_EXERCISE PROMPT_
Would you copy all lines in the data that contain the word "Given"?
─── THE DATA
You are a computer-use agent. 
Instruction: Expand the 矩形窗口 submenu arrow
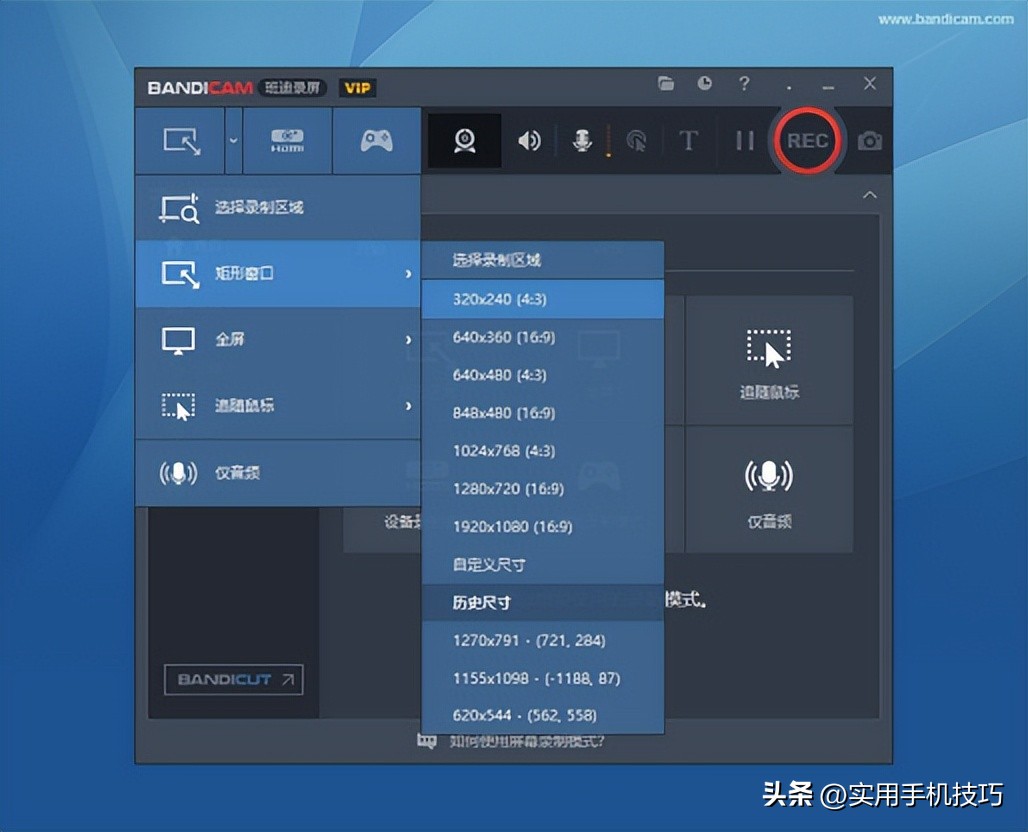[x=408, y=274]
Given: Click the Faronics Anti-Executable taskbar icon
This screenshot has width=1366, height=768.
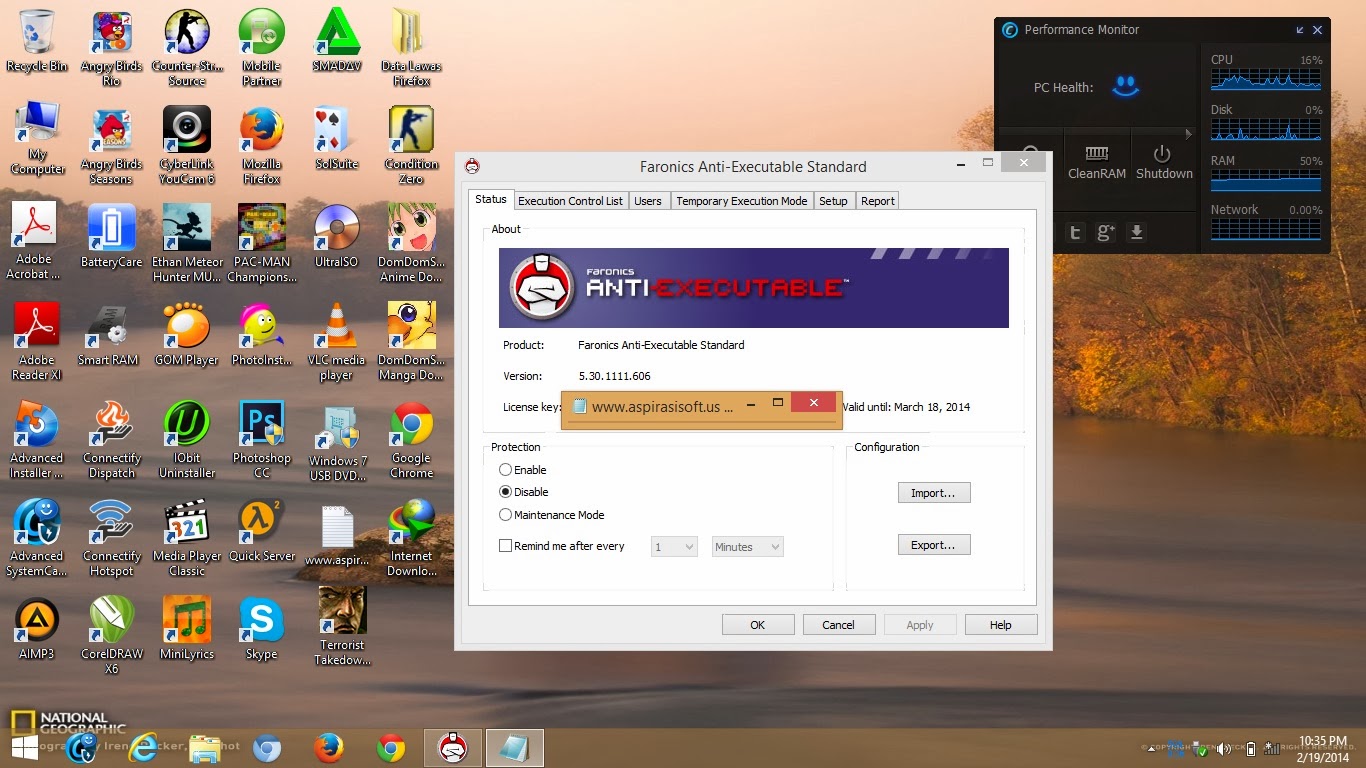Looking at the screenshot, I should tap(452, 747).
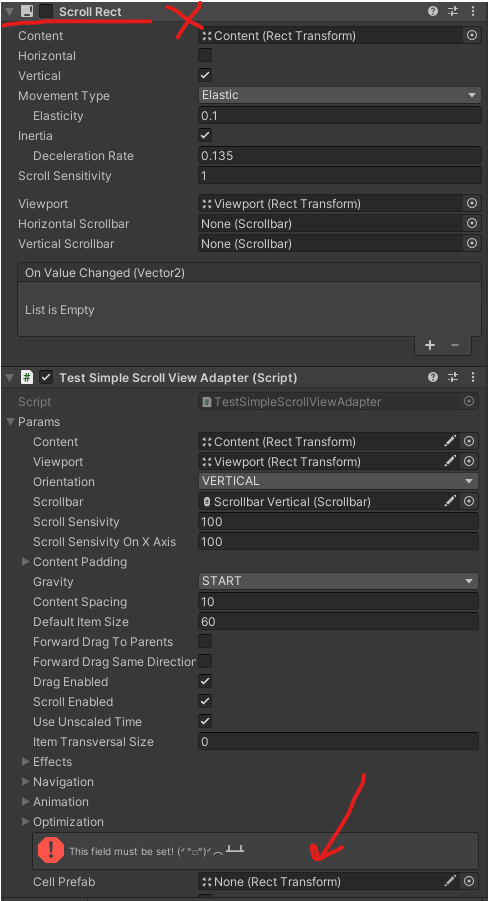Expand the Content Padding foldout
488x901 pixels.
click(x=25, y=561)
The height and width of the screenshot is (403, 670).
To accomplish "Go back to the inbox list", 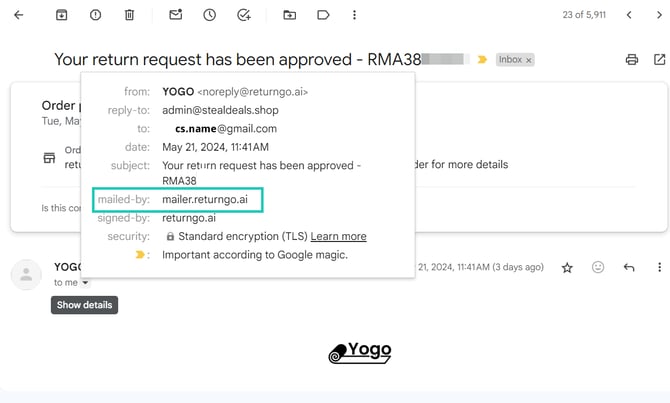I will pyautogui.click(x=19, y=15).
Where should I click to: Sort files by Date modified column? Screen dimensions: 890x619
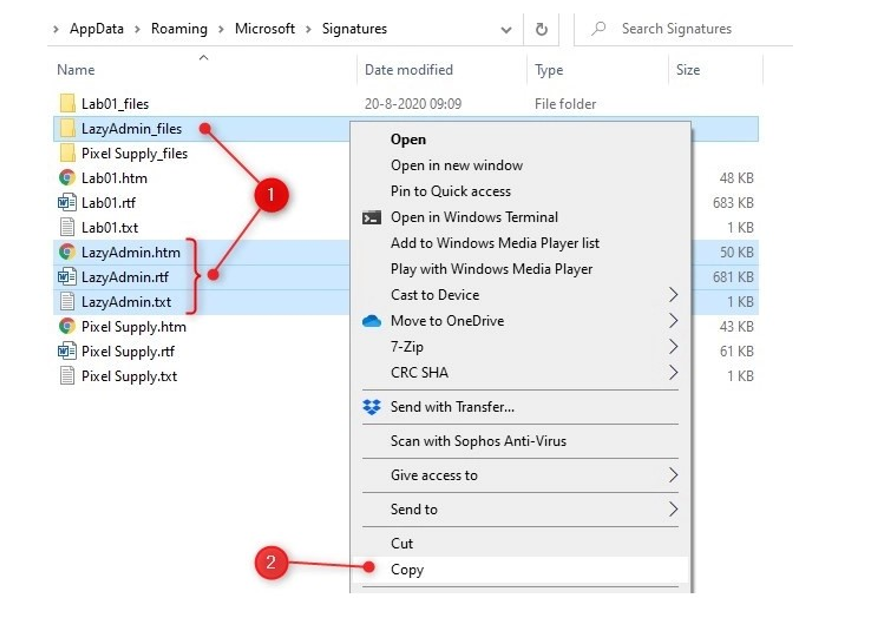pyautogui.click(x=409, y=70)
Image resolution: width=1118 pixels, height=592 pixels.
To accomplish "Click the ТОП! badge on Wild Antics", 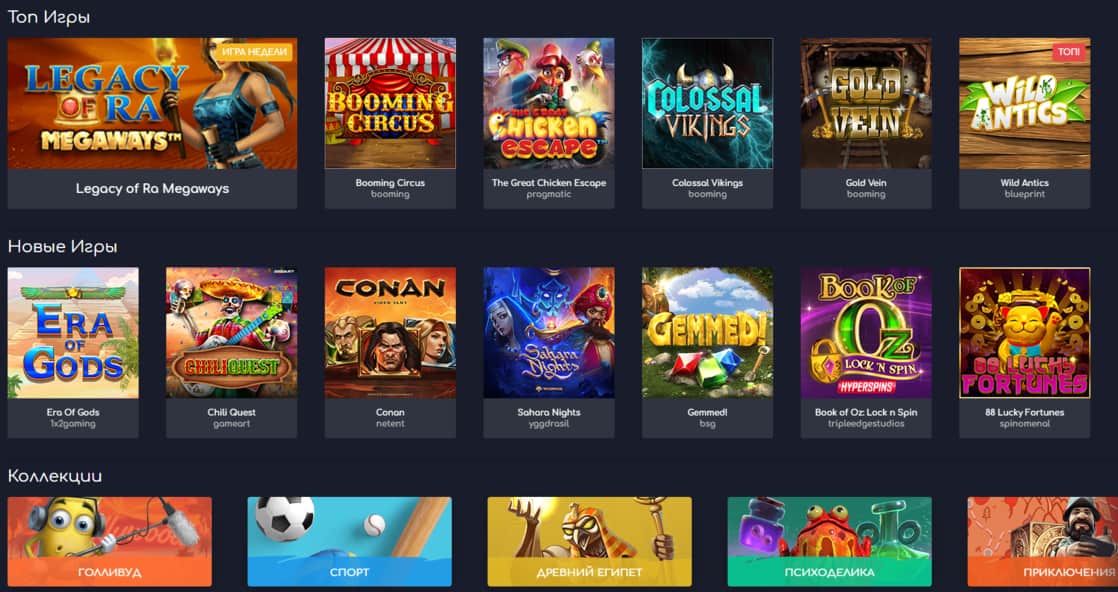I will (x=1069, y=52).
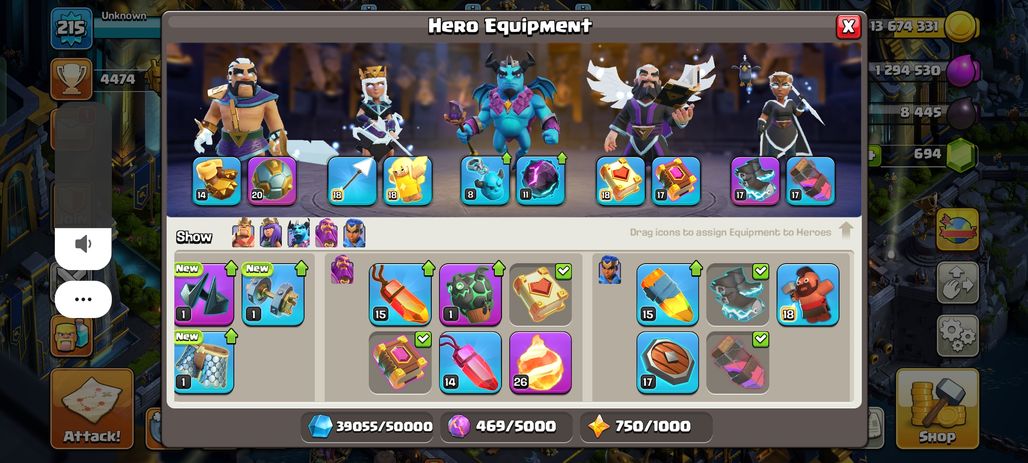The height and width of the screenshot is (463, 1028).
Task: Mute sound with the speaker icon
Action: tap(83, 245)
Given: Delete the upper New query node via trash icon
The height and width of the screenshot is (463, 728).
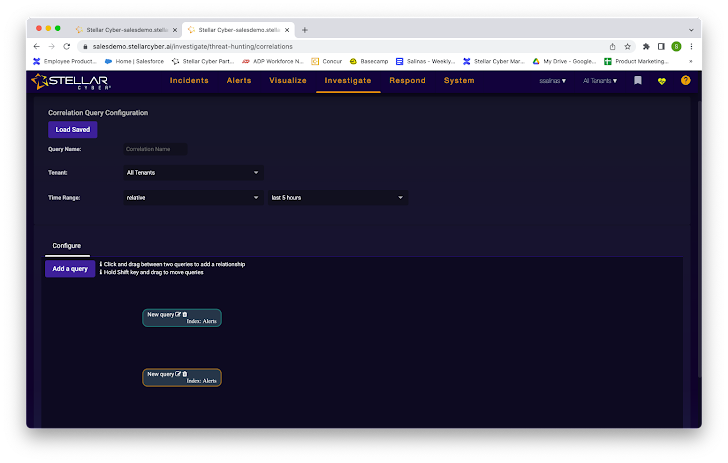Looking at the screenshot, I should (x=185, y=314).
──────
_WRITTEN ANSWER_
Given: Click the Faronics Anti-Executable taskbar icon
Given: Delete the upper New query node via trash icon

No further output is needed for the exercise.